Preserved Thinking: Critical for multi-turn agentic coding, the model retains its thinking blocks across conversations, reusing prior reasoning instead of starting from scratch every turn.
Turn-level Thinking: The ability to dynamically disable thinking for lightweight requests to save latency, or enable it for complex problem-solving.

3. Asynchronous Reinforcement Learning (RL)

The post-training pipeline of GLM-5 sequentially runs Reasoning RL, Agentic RL, and General RL. The standout innovation here is its Asynchronous Agent RL framework, designed to tackle the severe GPU idle times typical of long-horizon agent rollouts.

Decoupled Infrastructure: Using the “slime” framework, training and inference are decoupled onto different GPUs via a central Multi-Task Rollout Orchestrator.
Token-in-Token-out (TITO): To prevent alignment corruption from re-tokenization during asynchronous rollouts, a TITO gateway intercepts the exact token IDs produced by the inference engine and passes them directly to the trainer.
Direct Double-sided Importance Sampling: Asynchronous updates mean trajectories are generated by slightly stale policies. Instead of keeping a massive history of old model checkpoints, GLM-5 directly reuses the rollout log-probabilities and applies token-level clipping (masking tokens that deviate too far) to ensure stable optimization.
Cross-Stage Distillation: To prevent “catastrophic forgetting” of reasoning skills while learning human alignment, the final step is on-policy distillation, using earlier stage checkpoints as teachers to recover base capabilities.

4. Scaling Verifiable Environments for Agentic Training

To transition to “agentic engineering,” the team had to build massive, verifiable environments to provide the model with grounded feedback rather than relying on human annotations:

SWE and Terminal Environments: They built over 10,000 real-world Software Engineering (SWE) execution environments using the RepoLaunch framework and Harbor-formatted Docker containers. This allowed the model to test code, view error logs, and iteratively fix bugs autonomously.
Agent-as-a-Judge (CC-Bench-V2): For frontend evaluation, where static testing fails to capture visual bugs, they used an autonomous Judge Agent equipped with Playwright tools to click, inspect UIs, and grade the generated code—achieving a 94% agreement rate with human experts.

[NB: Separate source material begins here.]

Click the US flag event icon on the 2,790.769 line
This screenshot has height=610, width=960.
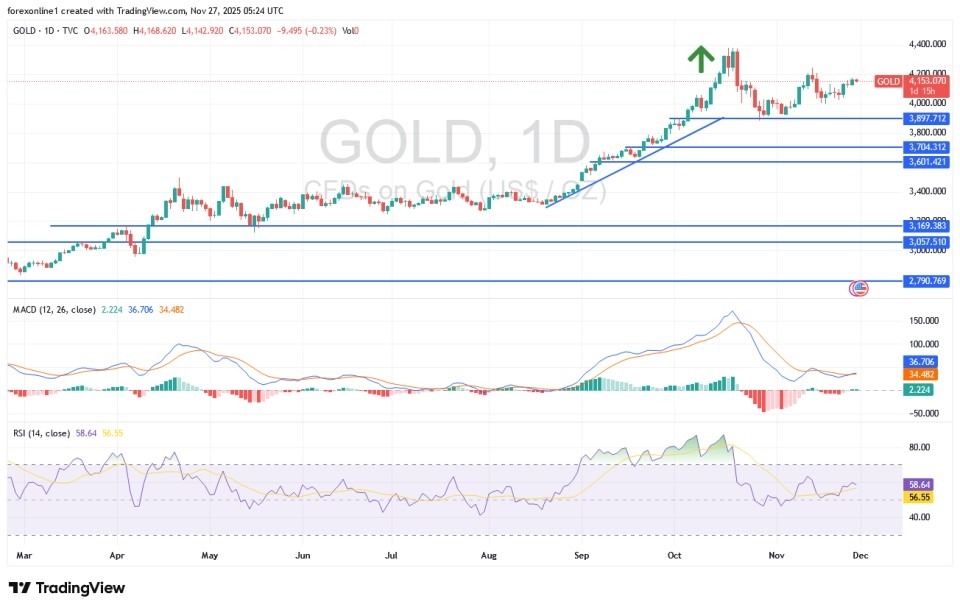(x=857, y=288)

5. Pragmatic Hardware Adaptation

A fascinating detail is GLM-5’s full-stack adaptation to the Chinese GPU ecosystem (e.g., Huawei Ascend, Moore Threads, Cambricon). To fit a 744B model onto a single Atlas 800T A3 node, the team used W4A8 mixed-precision quantization (INT4 for MoE experts, INT8 for Attention/MLP blocks) alongside highly optimized custom fusion kernels (e.g., fusing score calculation, ReLU, and TopK into a single “Lightning Indexer” kernel).

Insight

GLM-5 is not just an incremental parameter bump; it is an infrastructural blueprint for training autonomous AI. By aggressively optimizing memory (MLA + Muon Split), drastically cutting long-context compute (DSA), and fully decoupling RL training engines to learn from thousands of sandboxed Docker environments, GLM-5 successfully transforms LLMs from intelligent chatbots into reliable, multi-step software engineers.